═══ MATERIAL SHOWN ═══

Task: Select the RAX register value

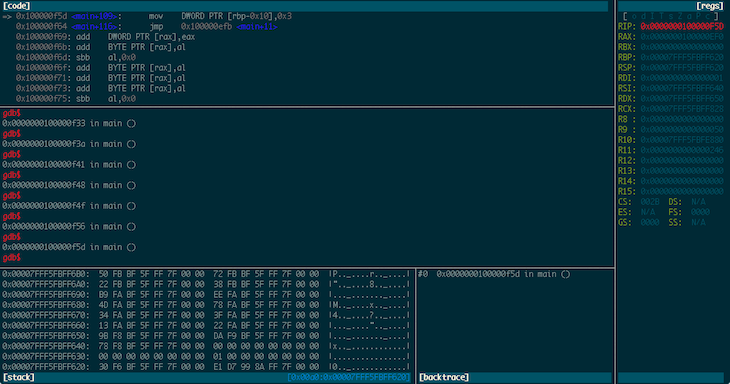Action: coord(682,37)
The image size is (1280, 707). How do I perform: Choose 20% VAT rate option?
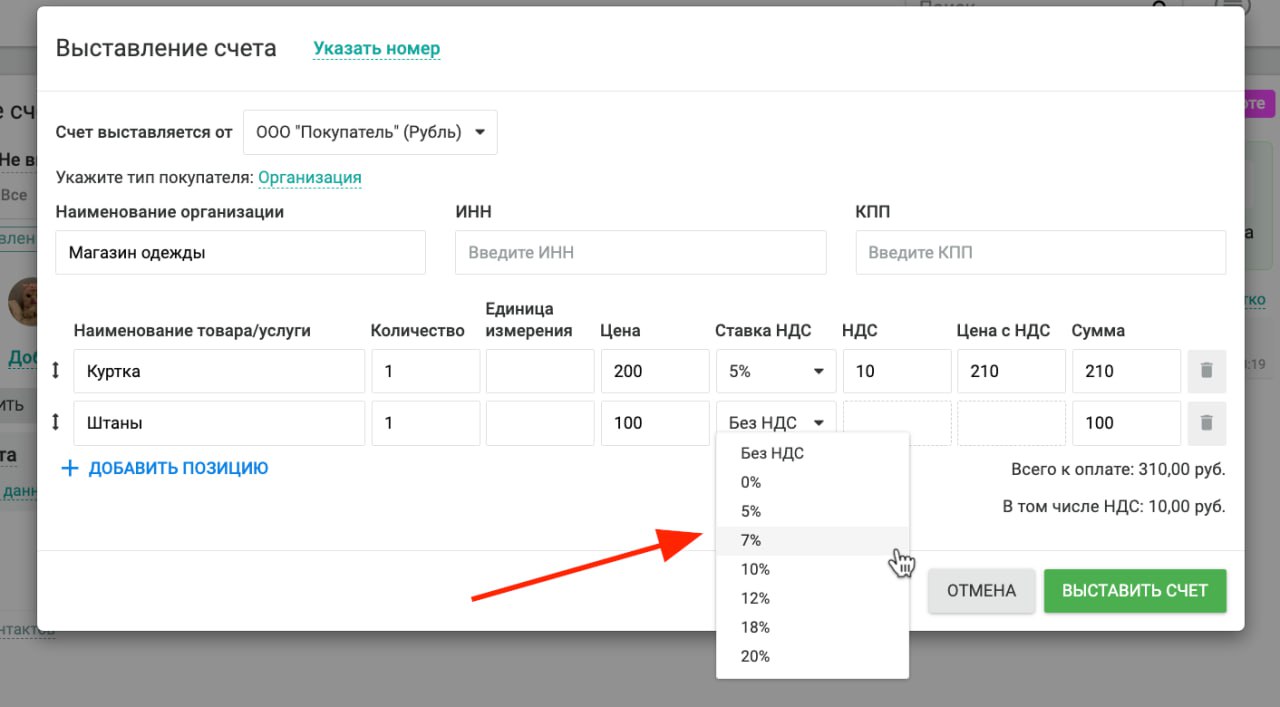point(756,656)
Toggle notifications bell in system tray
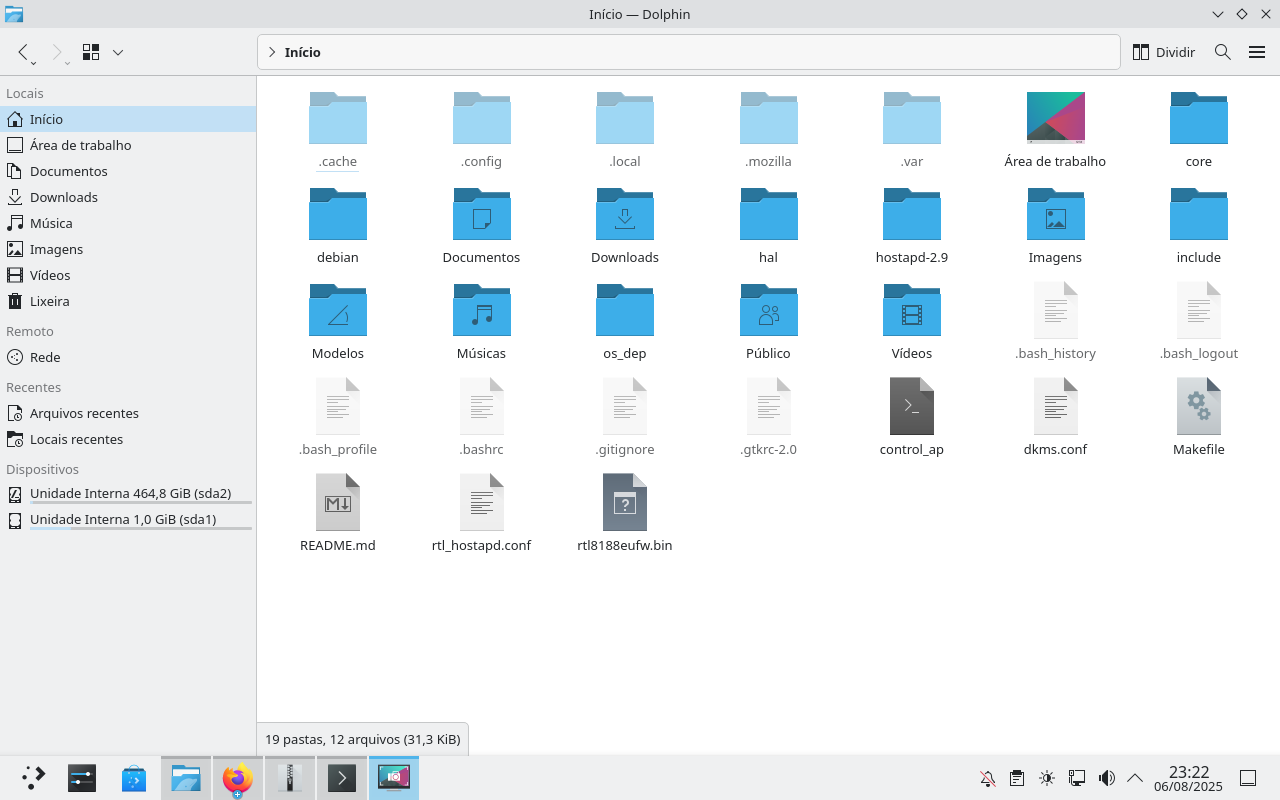The width and height of the screenshot is (1280, 800). pyautogui.click(x=988, y=778)
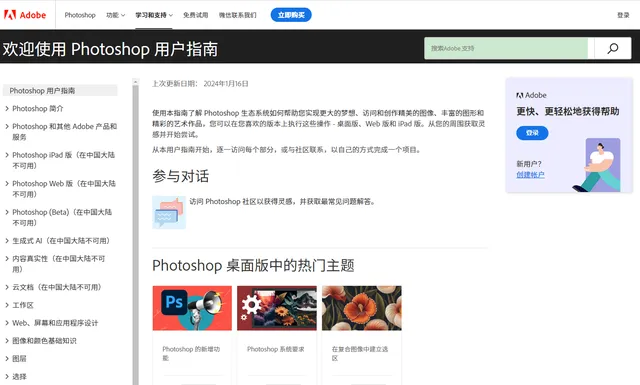The width and height of the screenshot is (640, 385).
Task: Click the illustrated person in help card
Action: (x=597, y=165)
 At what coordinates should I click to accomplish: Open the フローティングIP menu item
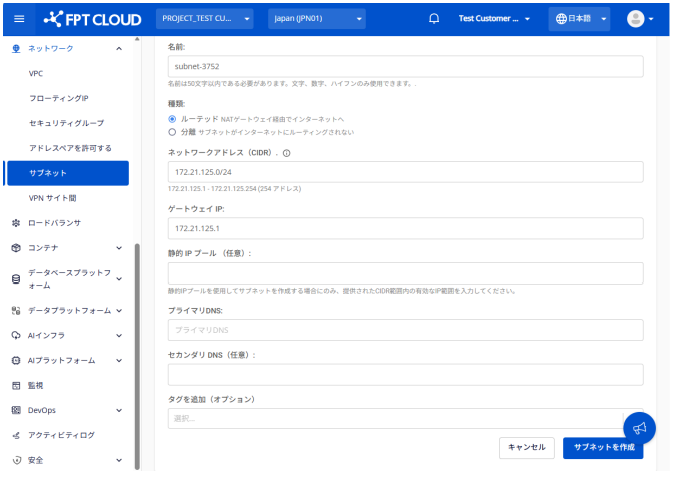59,98
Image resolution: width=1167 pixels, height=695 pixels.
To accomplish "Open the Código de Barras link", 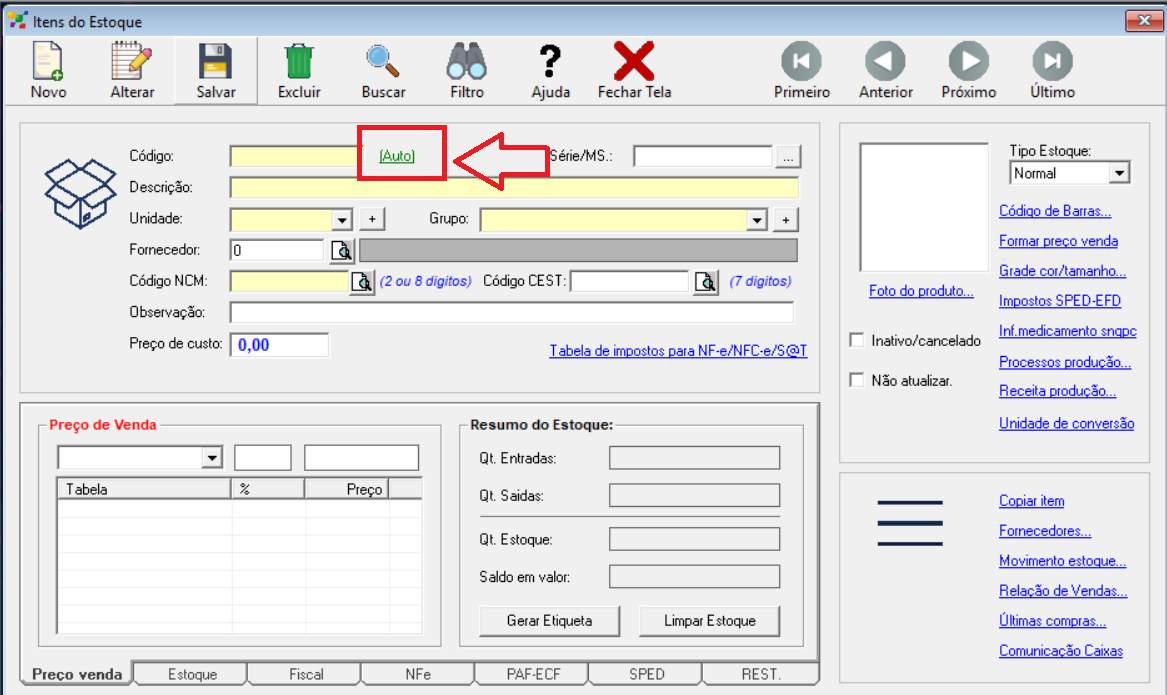I will coord(1054,211).
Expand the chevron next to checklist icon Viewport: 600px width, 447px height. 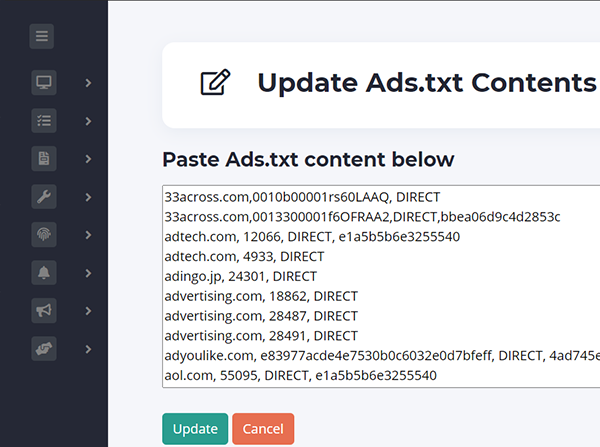88,121
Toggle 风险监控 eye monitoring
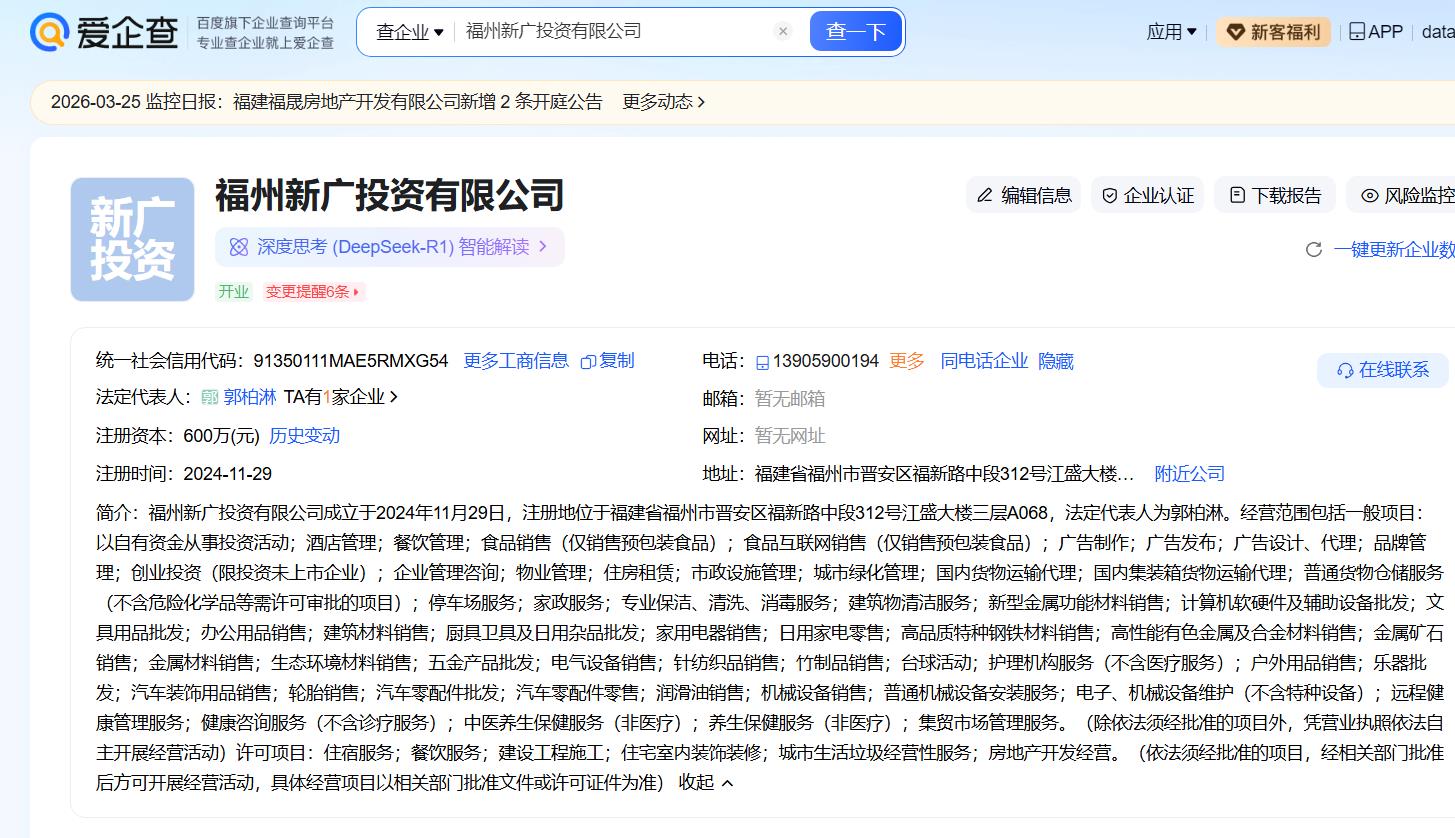Screen dimensions: 1455x838 (1406, 195)
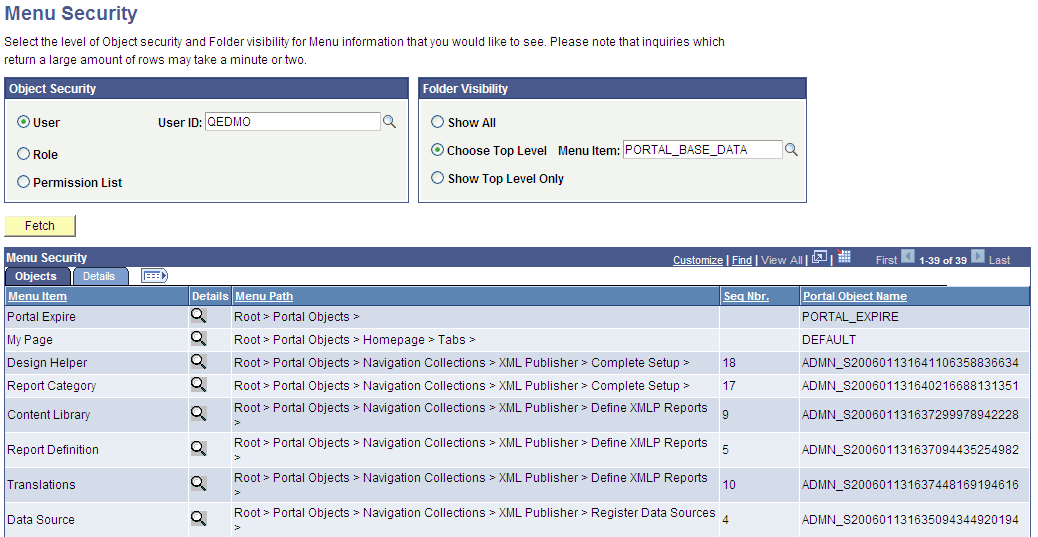Viewport: 1038px width, 537px height.
Task: Go to next rows with right arrow
Action: tap(978, 257)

═══

| WHAT YOU HAVE TO DO |
Copy the records above exactly, from the first line through the line containing "Image resolution: width=1167", and leave out the pictures.

| TASK RESULT |
Task: Select the RAX register value

Action: coord(682,37)
The image size is (1280, 707). How do I perform: Choose 20% VAT rate option?
point(756,656)
Toggle notifications bell in system tray
The width and height of the screenshot is (1280, 800). pyautogui.click(x=988, y=778)
The width and height of the screenshot is (640, 385).
Task: Click the illustrated person in help card
Action: (x=597, y=165)
 At what coordinates should I click to accomplish: Open the フローティングIP menu item
59,98
Image resolution: width=1167 pixels, height=695 pixels.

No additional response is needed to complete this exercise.